** What you should do **
Could you restate all of the entries, word for word?

--

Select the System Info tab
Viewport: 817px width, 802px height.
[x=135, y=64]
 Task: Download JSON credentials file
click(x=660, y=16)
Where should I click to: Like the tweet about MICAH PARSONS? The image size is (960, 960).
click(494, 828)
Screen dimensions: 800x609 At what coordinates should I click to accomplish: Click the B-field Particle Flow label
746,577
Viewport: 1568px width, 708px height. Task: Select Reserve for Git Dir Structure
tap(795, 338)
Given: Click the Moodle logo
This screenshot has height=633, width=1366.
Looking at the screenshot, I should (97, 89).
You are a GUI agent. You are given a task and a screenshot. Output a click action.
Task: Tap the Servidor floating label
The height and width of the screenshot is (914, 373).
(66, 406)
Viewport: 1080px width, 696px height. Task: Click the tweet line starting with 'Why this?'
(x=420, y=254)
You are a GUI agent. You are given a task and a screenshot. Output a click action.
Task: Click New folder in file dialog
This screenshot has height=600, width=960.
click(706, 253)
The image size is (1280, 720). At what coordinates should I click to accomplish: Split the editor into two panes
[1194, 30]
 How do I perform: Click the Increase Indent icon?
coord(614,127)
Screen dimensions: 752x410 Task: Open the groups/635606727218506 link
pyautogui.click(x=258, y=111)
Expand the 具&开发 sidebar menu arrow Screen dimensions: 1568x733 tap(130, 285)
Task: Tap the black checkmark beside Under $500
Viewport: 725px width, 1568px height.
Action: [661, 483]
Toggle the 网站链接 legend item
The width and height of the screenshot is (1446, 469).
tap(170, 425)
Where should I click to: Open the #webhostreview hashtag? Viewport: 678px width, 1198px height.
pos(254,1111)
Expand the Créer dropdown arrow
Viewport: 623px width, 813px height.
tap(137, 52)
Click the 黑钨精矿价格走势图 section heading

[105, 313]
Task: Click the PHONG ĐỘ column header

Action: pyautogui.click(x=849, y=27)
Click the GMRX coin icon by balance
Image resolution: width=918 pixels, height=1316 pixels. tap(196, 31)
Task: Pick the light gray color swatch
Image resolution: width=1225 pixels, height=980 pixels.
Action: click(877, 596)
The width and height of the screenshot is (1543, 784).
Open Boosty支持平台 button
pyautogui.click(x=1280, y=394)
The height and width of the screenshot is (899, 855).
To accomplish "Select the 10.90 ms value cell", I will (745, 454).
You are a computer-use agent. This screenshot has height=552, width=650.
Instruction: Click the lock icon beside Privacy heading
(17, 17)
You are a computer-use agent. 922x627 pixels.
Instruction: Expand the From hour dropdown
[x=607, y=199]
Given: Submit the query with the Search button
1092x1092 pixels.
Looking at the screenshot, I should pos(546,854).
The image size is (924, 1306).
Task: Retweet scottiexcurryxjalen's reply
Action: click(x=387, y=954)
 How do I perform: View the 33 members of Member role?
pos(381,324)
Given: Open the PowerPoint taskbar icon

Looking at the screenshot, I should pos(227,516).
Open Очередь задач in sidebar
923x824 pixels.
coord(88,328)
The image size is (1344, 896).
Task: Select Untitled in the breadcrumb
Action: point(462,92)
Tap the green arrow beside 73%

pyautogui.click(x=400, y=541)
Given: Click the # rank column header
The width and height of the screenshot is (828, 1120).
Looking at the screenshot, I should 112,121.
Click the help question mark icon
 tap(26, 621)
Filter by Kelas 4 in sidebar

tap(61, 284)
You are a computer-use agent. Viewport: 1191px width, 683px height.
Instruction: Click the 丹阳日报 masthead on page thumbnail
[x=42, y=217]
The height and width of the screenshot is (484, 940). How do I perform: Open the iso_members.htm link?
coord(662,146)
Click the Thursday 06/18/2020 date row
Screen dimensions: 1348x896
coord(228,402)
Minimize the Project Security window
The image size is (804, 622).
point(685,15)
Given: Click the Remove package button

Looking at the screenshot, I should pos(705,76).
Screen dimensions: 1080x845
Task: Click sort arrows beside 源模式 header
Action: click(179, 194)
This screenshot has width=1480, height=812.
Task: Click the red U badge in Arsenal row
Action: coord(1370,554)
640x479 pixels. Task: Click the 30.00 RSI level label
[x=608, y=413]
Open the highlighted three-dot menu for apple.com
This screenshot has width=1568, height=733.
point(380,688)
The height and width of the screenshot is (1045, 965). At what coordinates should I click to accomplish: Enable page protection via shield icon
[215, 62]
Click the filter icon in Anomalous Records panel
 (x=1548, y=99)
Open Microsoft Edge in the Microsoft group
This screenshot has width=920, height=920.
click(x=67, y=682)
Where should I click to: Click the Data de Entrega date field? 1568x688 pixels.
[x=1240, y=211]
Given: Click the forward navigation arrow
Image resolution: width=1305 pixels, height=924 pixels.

--

** Output of the task **
Select the System Info tab
Viewport: 817px width, 802px height.
[x=135, y=64]
 Task: Download JSON credentials file
click(x=660, y=16)
Where should I click to: Like the tweet about MICAH PARSONS? The image size is (960, 960).
click(494, 828)
Screen dimensions: 800x609 At what coordinates should I click to accomplish: Click the B-field Particle Flow label
746,577
Viewport: 1568px width, 708px height. Task: Select Reserve for Git Dir Structure
tap(795, 338)
Given: Click the Moodle logo
This screenshot has height=633, width=1366.
Looking at the screenshot, I should (97, 89).
You are a GUI agent. You are given a task and a screenshot. Output a click action.
Task: Tap the Servidor floating label
The height and width of the screenshot is (914, 373).
(66, 406)
Viewport: 1080px width, 696px height. Task: Click the tweet line starting with 'Why this?'
(x=420, y=254)
You are a GUI agent. You are given a task and a screenshot. Output a click action.
Task: Click New folder in file dialog
This screenshot has height=600, width=960.
click(706, 253)
The image size is (1280, 720). At what coordinates should I click to accomplish: Split the editor into two panes
[1194, 30]
 How do I perform: Click the Increase Indent icon?
coord(614,127)
Screen dimensions: 752x410 Task: Open the groups/635606727218506 link
pyautogui.click(x=258, y=111)
Expand the 具&开发 sidebar menu arrow Screen dimensions: 1568x733 tap(130, 285)
Task: Tap the black checkmark beside Under $500
Viewport: 725px width, 1568px height.
Action: [661, 483]
Toggle the 网站链接 legend item
The width and height of the screenshot is (1446, 469).
tap(170, 425)
Where should I click to: Open the #webhostreview hashtag? Viewport: 678px width, 1198px height.
pos(254,1111)
Expand the Créer dropdown arrow
Viewport: 623px width, 813px height.
tap(137, 52)
Click the 黑钨精矿价格走势图 section heading

[105, 313]
Task: Click the PHONG ĐỘ column header

Action: pyautogui.click(x=849, y=27)
Click the GMRX coin icon by balance
Image resolution: width=918 pixels, height=1316 pixels. tap(196, 31)
Task: Pick the light gray color swatch
Image resolution: width=1225 pixels, height=980 pixels.
Action: click(877, 596)
The width and height of the screenshot is (1543, 784).
Open Boosty支持平台 button
pyautogui.click(x=1280, y=394)
The height and width of the screenshot is (899, 855).
To accomplish "Select the 10.90 ms value cell", I will (745, 454).
You are a computer-use agent. This screenshot has height=552, width=650.
Instruction: Click the lock icon beside Privacy heading
(17, 17)
You are a computer-use agent. 922x627 pixels.
Instruction: Expand the From hour dropdown
[x=607, y=199]
Given: Submit the query with the Search button
1092x1092 pixels.
Looking at the screenshot, I should pos(546,854).
The image size is (924, 1306).
Task: Retweet scottiexcurryxjalen's reply
Action: click(x=387, y=954)
 How do I perform: View the 33 members of Member role?
pos(381,324)
Given: Open the PowerPoint taskbar icon

Looking at the screenshot, I should pos(227,516).
Open Очередь задач in sidebar
923x824 pixels.
coord(88,328)
The image size is (1344, 896).
Task: Select Untitled in the breadcrumb
Action: point(462,92)
Tap the green arrow beside 73%

pyautogui.click(x=400, y=541)
Given: Click the # rank column header
The width and height of the screenshot is (828, 1120).
Looking at the screenshot, I should 112,121.
Click the help question mark icon
 tap(26, 621)
Filter by Kelas 4 in sidebar

tap(61, 284)
You are a computer-use agent. Viewport: 1191px width, 683px height.
Instruction: Click the 丹阳日报 masthead on page thumbnail
[x=42, y=217]
The height and width of the screenshot is (484, 940). How do I perform: Open the iso_members.htm link?
coord(662,146)
Click the Thursday 06/18/2020 date row
Screen dimensions: 1348x896
coord(228,402)
Minimize the Project Security window
The image size is (804, 622).
point(685,15)
Given: Click the Remove package button

Looking at the screenshot, I should pos(705,76).
Screen dimensions: 1080x845
Task: Click sort arrows beside 源模式 header
Action: click(179, 194)
This screenshot has width=1480, height=812.
Task: Click the red U badge in Arsenal row
Action: coord(1370,554)
640x479 pixels. Task: Click the 30.00 RSI level label
[x=608, y=413]
Open the highlighted three-dot menu for apple.com
This screenshot has width=1568, height=733.
point(380,688)
The height and width of the screenshot is (1045, 965). At what coordinates should I click to accomplish: Enable page protection via shield icon
[215, 62]
Click the filter icon in Anomalous Records panel
 (x=1548, y=99)
Open Microsoft Edge in the Microsoft group
This screenshot has width=920, height=920.
click(x=67, y=682)
Where should I click to: Click the Data de Entrega date field? 1568x688 pixels.
[x=1240, y=211]
Given: Click the forward navigation arrow
Image resolution: width=1305 pixels, height=924 pixels.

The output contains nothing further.